Regal: Wenn ich auf meine eigene Karriere zurückblicke: Ich habe vier Jahre und das tägliche Zusammenspiel mit den absolut besten Wrestlern Europas gebraucht, um einigermaßen auf das Level zu kommen, das ich dann hatte. Oder schauen Sie sich Steve Austin ab: Er war an vielen unterschiedlichen Orten und auch eine Weile bei WWE, bevor er seine Formel gefunden hatte und "Stone Cold" wurde. Es gibt Ausnahmetalente, bei denen es schneller geht - Randy Orton etwa war von Tag 1 an top. Aber auf jeden Wrestler, der seine Rolle schnell findet, kommen 20, die Jahre dafür brauchen. Ich war einer von den 20.
SPORT1: Woran merkt man als Verantwortlicher, wer das Zeug zum Topstar hat und wer nicht?
Regal: Das ist eine komplizierte Gleichung mit vielen Faktoren, die in ständiger Bewegung sind. Es gibt auch Fälle, bei denen meine Kollegen Triple H, Shawn Michaels und ich schnell merken: Das ist kein Talent für NXT - aber einer, der bei RAW oder SmackDown schnell seinen Weg machen wird. Oder auch Fälle, bei denen wir selbst überrascht sind, wie schnell der Anruf der Hauptshow-Verantwortlichen kommt. Es gibt auch Wrestler, die überall reinpassen - Cesaro zum Beispiel kann alles - aber das gilt nicht für jeden und muss es auch nicht.
SPORT1: Sehen Sie nicht aber auch eine gewisse Gefahr darin, wenn Talente den Stempel bekommen "Der ist ein NXT-Typ" und dann in den Augen des Managements vielleicht in einer gewissen Schublade stecken, aus der sie nicht mehr rauskommen?
Regal: Dazu muss man sagen: Es gibt tatsächlich Leute, die von sich aus sagen, dass sie bei NXT glücklich sind und dort bleiben wollen, weil es ihrem Stil eher entspricht. Aber ich sehe nicht, dass wir die Wrestlerinnen und Wrestler auf bestimmte Rollenprofile festlegen, es herrscht ja ständige Bewegung. Es gibt bei manchen Fragen der Talententwicklung keine eindeutigen Antworten, kein Richtig oder Falsch, das versteht man besser, wenn man direkt daran arbeitet statt von außen draufzuschauen.

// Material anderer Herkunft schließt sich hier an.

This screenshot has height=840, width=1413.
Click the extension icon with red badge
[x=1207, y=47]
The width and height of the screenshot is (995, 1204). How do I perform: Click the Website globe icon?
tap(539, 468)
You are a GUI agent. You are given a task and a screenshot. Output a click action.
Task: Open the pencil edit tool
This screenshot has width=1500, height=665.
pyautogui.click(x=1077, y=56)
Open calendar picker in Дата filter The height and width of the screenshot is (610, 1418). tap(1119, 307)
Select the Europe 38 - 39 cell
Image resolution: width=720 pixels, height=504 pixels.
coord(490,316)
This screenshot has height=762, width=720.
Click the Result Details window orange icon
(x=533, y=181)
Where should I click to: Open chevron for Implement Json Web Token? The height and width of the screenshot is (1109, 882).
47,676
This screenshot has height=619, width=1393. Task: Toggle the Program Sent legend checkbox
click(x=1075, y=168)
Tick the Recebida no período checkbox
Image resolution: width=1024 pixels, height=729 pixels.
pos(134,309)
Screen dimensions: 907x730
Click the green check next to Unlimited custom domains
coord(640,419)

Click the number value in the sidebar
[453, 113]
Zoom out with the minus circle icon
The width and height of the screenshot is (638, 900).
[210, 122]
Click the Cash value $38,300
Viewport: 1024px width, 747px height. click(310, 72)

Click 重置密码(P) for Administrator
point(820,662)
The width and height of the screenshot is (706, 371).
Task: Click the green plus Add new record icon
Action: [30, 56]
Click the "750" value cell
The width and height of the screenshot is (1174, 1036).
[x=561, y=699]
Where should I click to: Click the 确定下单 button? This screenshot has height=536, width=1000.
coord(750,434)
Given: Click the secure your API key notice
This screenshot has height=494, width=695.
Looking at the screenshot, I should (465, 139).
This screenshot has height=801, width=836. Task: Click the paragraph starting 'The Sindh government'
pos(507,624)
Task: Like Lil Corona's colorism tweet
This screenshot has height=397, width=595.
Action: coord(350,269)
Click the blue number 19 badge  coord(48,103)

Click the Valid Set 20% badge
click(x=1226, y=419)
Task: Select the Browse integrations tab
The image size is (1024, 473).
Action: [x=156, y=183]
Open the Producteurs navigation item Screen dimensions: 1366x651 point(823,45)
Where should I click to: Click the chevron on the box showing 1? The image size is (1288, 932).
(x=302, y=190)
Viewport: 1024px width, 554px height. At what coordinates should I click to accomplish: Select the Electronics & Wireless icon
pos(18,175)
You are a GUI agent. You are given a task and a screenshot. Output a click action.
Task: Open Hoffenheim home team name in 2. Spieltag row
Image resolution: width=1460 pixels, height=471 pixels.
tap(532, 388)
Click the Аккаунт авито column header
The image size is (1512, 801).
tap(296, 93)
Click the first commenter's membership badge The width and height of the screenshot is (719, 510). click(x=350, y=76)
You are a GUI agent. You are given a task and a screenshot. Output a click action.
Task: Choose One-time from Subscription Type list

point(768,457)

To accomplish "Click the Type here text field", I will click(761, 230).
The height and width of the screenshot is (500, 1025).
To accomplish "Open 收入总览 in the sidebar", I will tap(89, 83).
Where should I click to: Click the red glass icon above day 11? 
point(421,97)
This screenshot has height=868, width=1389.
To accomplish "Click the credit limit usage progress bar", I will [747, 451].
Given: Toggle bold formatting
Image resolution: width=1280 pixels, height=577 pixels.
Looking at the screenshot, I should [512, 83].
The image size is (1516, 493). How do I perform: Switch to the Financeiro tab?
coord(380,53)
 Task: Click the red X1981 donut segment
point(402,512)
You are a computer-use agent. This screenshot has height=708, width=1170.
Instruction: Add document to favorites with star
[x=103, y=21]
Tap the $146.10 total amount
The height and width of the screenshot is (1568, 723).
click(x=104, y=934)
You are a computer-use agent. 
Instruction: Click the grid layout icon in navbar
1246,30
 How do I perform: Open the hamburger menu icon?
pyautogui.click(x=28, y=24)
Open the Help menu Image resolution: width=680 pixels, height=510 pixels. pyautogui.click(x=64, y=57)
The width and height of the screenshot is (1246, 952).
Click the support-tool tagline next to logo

SPORT1: Was meinen Sie damit?
Regal: Man muss mit vielen Unwägbarkeiten arbeiten, mit Verletzungen und ihren Folgen, damit, dass Leute von der Persönlichkeit her nicht reinpassen, obwohl sie sonst alle Anlagen hätten - Dinge, die man von außen nicht sieht. Und gerade ist die Pandemie-Zeit eine zusätzliche Schwierigkeit: Es fallen die Live-Shows weg, bei denen die Talente außerhalb der festgefügten TV-Strukturen mal etwas ausprobieren können, was sie weiterbringt. Sie merken: Ich habe keine einfachen Antworten. Aber ich bin auch überzeugt davon, dass Sie einfache Antworten auf bestimmte Probleme im Wrestling nur von Leuten hören werden, die dort nicht arbeiten.